* Start INPUT DATA *

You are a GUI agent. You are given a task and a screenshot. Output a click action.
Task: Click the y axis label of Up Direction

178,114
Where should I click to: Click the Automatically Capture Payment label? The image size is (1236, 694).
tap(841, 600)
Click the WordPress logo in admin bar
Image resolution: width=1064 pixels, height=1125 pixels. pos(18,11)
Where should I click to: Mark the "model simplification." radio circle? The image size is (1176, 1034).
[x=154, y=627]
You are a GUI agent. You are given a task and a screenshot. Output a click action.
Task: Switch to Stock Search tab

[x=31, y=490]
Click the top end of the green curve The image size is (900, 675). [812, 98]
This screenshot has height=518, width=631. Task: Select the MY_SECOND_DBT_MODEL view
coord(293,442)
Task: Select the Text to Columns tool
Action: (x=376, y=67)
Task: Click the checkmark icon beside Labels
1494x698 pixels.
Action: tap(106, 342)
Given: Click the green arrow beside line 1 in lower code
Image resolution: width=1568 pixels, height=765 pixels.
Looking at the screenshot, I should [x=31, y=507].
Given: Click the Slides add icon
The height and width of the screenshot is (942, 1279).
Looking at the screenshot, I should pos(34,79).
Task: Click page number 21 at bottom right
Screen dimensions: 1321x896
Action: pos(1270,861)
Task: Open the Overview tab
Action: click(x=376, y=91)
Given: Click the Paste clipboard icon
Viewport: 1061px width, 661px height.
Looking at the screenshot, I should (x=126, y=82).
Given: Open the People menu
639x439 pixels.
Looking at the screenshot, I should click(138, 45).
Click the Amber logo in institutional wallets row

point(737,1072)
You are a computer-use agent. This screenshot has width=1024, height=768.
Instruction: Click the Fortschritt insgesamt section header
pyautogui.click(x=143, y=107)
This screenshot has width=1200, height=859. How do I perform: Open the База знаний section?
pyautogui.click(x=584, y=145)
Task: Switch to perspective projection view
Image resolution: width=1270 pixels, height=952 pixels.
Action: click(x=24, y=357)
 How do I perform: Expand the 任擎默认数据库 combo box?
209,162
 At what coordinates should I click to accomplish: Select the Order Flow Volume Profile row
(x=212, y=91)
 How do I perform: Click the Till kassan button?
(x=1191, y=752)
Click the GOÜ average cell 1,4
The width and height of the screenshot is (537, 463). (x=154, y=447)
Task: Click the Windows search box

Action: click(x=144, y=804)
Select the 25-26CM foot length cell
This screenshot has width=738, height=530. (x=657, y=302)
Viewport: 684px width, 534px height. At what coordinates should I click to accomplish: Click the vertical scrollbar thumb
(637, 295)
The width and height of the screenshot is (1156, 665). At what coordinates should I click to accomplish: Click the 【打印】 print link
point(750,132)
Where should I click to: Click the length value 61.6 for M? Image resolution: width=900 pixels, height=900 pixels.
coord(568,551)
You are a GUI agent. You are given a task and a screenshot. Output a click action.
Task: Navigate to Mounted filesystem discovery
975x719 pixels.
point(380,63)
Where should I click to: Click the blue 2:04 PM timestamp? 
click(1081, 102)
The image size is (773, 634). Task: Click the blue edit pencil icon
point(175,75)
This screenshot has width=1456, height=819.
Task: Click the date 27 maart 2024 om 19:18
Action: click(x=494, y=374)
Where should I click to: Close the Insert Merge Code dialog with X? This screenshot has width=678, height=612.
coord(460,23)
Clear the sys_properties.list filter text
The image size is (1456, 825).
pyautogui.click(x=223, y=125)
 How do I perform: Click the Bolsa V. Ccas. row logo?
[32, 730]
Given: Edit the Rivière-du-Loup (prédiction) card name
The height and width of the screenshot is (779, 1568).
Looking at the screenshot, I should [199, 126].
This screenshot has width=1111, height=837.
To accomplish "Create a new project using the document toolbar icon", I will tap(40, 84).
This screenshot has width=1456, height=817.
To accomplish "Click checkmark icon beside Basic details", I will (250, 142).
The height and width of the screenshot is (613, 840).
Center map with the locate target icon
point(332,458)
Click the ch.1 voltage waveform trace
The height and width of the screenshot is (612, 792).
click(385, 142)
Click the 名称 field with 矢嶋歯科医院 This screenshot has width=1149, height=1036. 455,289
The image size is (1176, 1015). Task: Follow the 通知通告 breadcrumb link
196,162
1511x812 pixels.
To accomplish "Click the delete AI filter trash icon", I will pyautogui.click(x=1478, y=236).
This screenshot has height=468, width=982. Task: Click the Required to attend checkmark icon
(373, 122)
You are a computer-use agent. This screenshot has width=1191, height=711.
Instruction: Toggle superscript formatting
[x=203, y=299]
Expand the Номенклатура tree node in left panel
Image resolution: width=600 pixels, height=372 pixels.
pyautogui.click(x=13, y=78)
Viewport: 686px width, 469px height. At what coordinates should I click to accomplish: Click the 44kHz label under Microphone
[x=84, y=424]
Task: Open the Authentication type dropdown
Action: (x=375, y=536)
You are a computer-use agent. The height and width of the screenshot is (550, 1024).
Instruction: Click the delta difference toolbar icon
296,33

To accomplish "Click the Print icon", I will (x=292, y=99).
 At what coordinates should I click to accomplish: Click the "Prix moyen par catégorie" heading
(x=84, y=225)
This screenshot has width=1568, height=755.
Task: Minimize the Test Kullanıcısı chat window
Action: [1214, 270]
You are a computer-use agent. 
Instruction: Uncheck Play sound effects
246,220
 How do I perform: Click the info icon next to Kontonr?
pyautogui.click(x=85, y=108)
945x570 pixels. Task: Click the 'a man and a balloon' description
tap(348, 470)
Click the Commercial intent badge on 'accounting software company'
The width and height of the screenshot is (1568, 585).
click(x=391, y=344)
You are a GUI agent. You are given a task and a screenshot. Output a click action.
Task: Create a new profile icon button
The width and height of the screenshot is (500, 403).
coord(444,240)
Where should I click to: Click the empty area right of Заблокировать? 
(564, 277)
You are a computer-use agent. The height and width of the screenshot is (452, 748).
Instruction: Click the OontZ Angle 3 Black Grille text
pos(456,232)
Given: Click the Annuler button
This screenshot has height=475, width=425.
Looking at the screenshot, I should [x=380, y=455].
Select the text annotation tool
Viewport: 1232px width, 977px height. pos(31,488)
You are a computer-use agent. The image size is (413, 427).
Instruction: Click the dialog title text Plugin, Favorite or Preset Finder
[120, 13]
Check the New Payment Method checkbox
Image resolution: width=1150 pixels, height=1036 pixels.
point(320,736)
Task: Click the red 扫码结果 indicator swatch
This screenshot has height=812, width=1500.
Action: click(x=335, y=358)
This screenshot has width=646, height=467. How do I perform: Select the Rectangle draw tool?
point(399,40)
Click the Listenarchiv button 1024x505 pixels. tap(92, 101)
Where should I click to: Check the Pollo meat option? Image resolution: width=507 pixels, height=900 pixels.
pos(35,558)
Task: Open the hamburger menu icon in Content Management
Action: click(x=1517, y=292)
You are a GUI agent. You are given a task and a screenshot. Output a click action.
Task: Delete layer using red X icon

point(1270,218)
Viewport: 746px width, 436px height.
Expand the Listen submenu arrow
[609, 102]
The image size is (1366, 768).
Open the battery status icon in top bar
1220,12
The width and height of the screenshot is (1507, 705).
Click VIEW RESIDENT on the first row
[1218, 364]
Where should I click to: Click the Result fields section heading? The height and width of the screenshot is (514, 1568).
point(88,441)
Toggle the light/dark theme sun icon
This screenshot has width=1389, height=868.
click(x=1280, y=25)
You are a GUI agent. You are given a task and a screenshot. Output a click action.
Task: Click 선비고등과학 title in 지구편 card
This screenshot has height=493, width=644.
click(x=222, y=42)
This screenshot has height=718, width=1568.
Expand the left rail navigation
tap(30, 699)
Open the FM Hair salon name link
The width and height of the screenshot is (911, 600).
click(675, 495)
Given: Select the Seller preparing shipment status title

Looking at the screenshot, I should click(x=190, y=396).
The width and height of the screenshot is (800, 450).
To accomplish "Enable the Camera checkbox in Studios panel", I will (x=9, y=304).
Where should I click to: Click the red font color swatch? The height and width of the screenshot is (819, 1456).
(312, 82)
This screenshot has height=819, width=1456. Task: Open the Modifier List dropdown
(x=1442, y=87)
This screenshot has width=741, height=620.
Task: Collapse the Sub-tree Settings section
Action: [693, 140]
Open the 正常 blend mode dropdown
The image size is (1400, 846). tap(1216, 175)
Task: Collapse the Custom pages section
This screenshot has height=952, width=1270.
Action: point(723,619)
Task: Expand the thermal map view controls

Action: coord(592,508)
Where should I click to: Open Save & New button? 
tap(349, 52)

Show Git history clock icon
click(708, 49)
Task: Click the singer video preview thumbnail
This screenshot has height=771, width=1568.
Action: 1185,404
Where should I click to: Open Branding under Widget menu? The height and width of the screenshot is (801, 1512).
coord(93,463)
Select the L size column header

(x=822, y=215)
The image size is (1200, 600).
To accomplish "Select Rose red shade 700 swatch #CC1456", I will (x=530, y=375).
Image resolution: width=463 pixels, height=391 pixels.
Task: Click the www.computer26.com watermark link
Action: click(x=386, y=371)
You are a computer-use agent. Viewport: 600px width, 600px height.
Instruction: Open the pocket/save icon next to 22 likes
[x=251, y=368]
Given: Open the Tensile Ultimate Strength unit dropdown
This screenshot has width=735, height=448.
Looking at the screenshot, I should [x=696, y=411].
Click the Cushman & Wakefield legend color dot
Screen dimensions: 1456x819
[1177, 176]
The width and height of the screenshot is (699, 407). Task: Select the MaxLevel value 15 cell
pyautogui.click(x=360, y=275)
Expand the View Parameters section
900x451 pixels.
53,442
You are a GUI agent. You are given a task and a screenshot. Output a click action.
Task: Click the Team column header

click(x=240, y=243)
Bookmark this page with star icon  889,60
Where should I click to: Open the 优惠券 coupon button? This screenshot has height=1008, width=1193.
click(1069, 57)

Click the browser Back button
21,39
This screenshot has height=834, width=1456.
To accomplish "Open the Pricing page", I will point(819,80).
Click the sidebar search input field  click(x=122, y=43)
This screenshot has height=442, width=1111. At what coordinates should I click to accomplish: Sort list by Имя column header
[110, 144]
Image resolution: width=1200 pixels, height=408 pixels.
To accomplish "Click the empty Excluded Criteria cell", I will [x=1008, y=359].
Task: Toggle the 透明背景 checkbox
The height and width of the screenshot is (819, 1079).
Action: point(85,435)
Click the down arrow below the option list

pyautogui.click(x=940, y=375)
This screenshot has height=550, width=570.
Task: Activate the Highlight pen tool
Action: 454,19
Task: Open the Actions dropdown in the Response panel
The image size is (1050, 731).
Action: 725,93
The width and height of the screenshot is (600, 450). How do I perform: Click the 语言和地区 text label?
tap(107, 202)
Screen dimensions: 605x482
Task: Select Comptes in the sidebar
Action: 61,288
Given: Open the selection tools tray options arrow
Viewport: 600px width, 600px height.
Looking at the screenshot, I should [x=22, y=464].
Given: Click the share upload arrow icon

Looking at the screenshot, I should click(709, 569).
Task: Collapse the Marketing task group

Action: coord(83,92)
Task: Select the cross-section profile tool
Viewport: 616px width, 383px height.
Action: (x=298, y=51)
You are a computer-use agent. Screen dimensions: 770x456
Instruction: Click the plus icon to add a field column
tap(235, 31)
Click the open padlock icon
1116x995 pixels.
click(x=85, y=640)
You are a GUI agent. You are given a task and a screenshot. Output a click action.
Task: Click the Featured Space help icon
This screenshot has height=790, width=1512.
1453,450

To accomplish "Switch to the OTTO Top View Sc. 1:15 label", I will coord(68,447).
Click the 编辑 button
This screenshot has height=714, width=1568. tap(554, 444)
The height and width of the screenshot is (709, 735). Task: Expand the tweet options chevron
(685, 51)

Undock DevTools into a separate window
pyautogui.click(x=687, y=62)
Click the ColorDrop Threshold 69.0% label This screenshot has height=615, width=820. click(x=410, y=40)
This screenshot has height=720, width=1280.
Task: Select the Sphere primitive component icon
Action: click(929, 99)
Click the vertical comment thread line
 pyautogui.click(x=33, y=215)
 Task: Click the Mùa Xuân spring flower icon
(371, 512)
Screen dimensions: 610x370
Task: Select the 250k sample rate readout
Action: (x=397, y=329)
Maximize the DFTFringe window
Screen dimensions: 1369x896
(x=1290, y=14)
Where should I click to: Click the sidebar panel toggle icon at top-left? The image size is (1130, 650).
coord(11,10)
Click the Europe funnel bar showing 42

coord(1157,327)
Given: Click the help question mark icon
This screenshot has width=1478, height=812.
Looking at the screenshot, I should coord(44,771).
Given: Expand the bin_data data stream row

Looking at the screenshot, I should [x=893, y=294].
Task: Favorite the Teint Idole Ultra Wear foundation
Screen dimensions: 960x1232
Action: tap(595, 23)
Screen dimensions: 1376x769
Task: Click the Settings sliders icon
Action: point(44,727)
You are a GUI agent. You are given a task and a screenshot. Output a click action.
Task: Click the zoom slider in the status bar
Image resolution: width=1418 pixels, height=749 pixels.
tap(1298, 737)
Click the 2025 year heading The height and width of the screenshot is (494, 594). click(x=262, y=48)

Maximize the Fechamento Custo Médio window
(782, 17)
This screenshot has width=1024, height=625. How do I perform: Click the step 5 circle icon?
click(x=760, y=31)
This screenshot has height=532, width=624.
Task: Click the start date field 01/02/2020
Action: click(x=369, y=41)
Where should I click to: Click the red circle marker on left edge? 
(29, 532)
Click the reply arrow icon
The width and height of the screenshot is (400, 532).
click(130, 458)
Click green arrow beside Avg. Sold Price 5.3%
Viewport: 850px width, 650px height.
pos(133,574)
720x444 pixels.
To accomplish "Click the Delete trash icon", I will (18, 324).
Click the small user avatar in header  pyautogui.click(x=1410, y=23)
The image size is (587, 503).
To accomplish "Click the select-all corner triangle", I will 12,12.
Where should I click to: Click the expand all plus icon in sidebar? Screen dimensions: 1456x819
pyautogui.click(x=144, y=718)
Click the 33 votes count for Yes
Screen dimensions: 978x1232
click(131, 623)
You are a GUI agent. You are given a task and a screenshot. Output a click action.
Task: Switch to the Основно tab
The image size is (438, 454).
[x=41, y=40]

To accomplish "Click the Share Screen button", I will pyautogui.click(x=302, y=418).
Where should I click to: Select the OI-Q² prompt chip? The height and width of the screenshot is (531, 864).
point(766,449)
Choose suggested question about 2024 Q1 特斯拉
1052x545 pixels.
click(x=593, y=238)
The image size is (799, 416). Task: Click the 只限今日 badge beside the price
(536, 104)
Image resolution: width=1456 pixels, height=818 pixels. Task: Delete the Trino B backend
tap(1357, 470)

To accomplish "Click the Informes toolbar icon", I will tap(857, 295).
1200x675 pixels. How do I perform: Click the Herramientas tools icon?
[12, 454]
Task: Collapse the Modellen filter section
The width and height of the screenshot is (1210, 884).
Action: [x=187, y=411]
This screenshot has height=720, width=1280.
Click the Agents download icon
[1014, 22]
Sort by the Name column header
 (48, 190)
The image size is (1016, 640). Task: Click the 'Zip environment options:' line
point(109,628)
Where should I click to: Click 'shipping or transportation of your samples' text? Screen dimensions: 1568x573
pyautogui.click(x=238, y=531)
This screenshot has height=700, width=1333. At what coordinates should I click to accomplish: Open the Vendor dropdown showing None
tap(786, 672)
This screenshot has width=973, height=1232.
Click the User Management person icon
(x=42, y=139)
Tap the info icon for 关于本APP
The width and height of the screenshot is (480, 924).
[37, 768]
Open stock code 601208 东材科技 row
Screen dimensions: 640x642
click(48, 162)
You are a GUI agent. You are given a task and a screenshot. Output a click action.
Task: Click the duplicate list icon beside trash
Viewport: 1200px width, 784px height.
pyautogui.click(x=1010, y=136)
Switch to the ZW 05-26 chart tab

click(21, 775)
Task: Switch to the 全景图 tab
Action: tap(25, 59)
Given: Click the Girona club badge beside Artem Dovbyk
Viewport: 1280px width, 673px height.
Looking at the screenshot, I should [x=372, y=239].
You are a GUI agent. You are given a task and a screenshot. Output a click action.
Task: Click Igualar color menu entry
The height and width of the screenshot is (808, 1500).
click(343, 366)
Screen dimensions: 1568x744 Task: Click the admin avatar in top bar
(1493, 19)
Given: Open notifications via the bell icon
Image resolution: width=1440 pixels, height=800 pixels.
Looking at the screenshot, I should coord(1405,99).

* End INPUT DATA *

* TASK STATEMENT *
Print the rows above word for word, everything from the line containing "Where should I click to: Click 'shipping" down to the line containing "Action: tap(25, 59)", including both of those lines.

* WORKED SOLUTION *
Where should I click to: Click 'shipping or transportation of your samples' text? Screen dimensions: 1568x573
pyautogui.click(x=238, y=531)
This screenshot has height=700, width=1333. At what coordinates should I click to accomplish: Open the Vendor dropdown showing None
tap(786, 672)
This screenshot has width=973, height=1232.
Click the User Management person icon
(x=42, y=139)
Tap the info icon for 关于本APP
The width and height of the screenshot is (480, 924).
[37, 768]
Open stock code 601208 东材科技 row
Screen dimensions: 640x642
click(48, 162)
You are a GUI agent. You are given a task and a screenshot. Output a click action.
Task: Click the duplicate list icon beside trash
Viewport: 1200px width, 784px height.
pyautogui.click(x=1010, y=136)
Switch to the ZW 05-26 chart tab

click(21, 775)
Task: Switch to the 全景图 tab
Action: tap(25, 59)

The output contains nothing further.